A Monessen resident has filed suit against the city’s mayor, accusing him of not allowing public comment on agenda items.

During a reorganization meeting on Jan. 6 at Monessen City Council, Ron Mozer and other residents questioned Mayor Matthew Shorraw about his absence from over 40 meetings since May 2018 during the public comment portion of the meeting.

“He refused to answer me and gave me a blank stare,” Mozer said Tuesday.

Not receiving an answer, however, wasn’t the reason why Mozer filed civil action against Shorraw in Westmoreland County Court of Common Pleas.

“I was quite disappointed in the approach Mayor Shorraw actually took to running the meeting,” Mozer said.

For him, it was Shorraw’s motions in the reorganization meeting to dismiss the existing and hire new people to fill the roles of city solicitor and city administrator; change the date and time of the council meetings; reinstate Grass Roots for Early Intervention; rescind an appointment to the sewage authority; advertise a position on the sewage authority; appoint four council members to their departments in a single motion; and adjourn the meeting without comments.

Mozer argued in the filing that those motions were not on the agenda, nor was public comment on those agenda items allowed, as is required by state law.

The law cited, Title 65, Sections 710-710.01, deals with rules and regulations for conduct of meetings.

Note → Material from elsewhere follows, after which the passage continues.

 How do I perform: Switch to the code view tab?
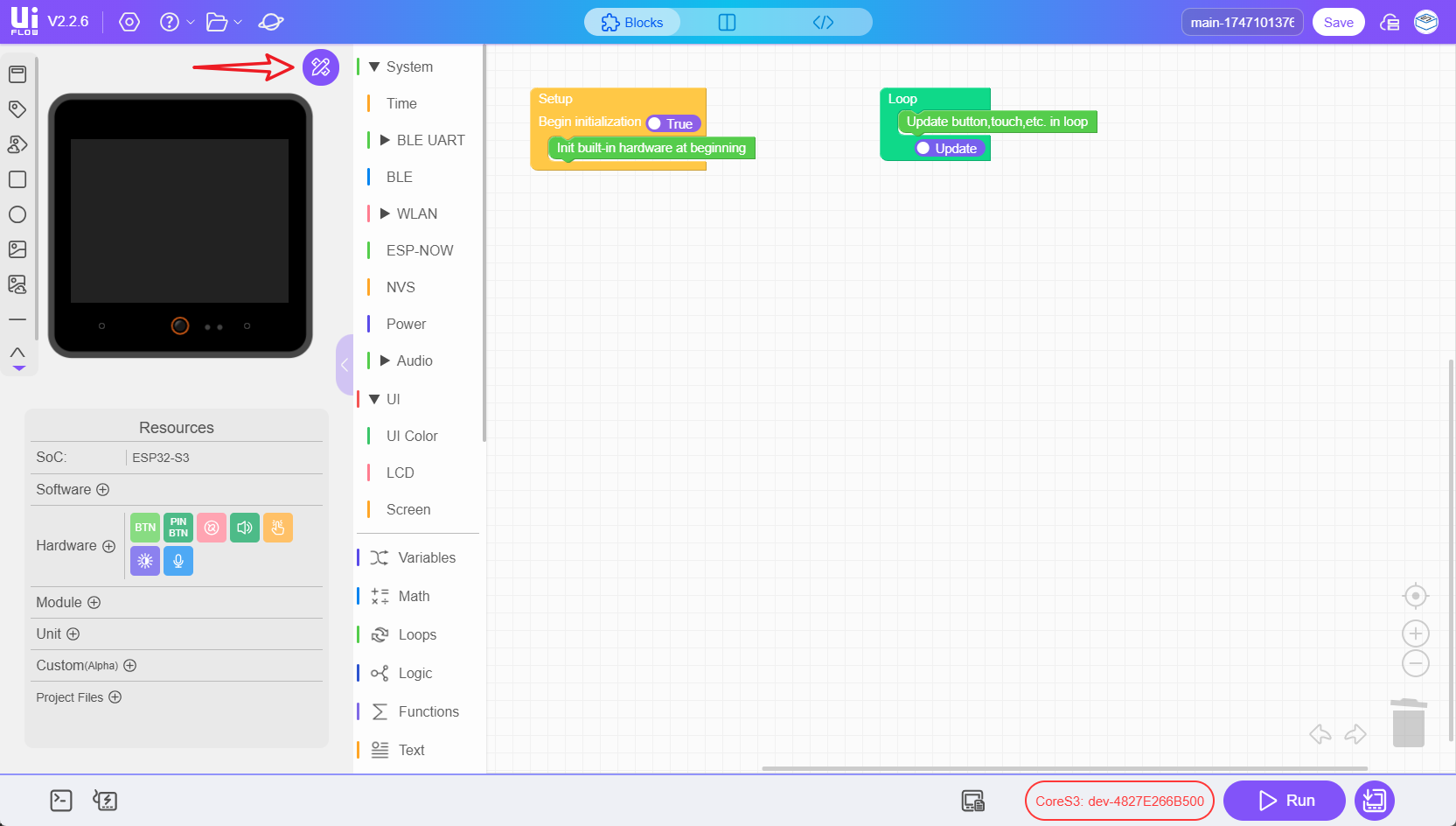pos(823,23)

It states that residents are to comment on “matters of concern, official action or deliberation which are or may be before the board or council prior to taking official action.”

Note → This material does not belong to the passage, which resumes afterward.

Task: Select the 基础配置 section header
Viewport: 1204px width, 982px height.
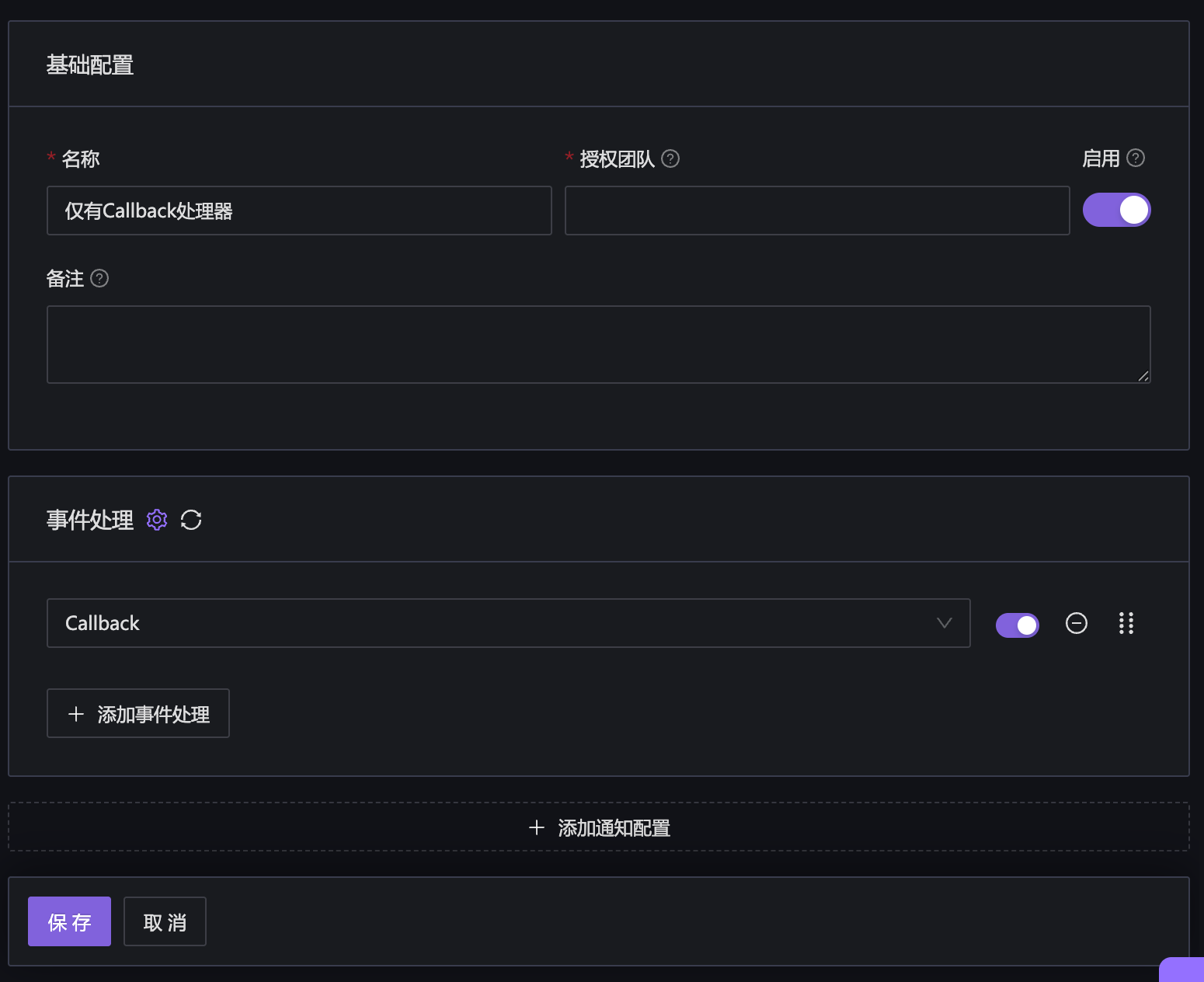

The section also states that the council has the option to accept all public comment at the beginning of the meeting, which happened at the beginning of the meeting in question.

The section goes on to state that, if the council determines there’s not sufficient time at a meeting for public comment, the council may defer public comment to the next regular meeting or to a special meeting before the next regular meeting.

“It’s not that I disagree with what he’s (Shorraw) doing, but I do disagree with the depth he’s going about getting it done,” Mozer said.

He contended Shorraw’s actions were not in accordance with the spirit of a city council meeting and not in the spirit of what the state law requires the council meeting to be.

Shorraw said questions could be directed to the city’s solicitor, Tim Witt, who received the filing, but didn’t have a chance to review it.

Witt, who was not present at the meeting, said it’s his understanding that it was a reorganization meeting where such motions are made and general public comment was conducted at the start of the meeting.

“We’re in the process of reviewing the complaint and are taking it seriously,” Witt said, adding that he will make sure what occurred adheres to the state’s Sunshine Law. If corrective action is necessary, Witt said he would ensure that occurs.

Under Title 65, a judge can bar any changes from being made until a determination is made about whether the action was legal.

“Should the court determine that the meeting did not meet the requirements of this chapter, it may in its discretion find that any or all official action taken at the meeting shall be invalid. Should the court determine that the meeting met the requirements of this chapter, all official action taken at the meeting shall be fully effective,” the statute reads.

Violating the statute with “intent and purpose” can result in a summary citation, and fines that range between $100 and $2,000.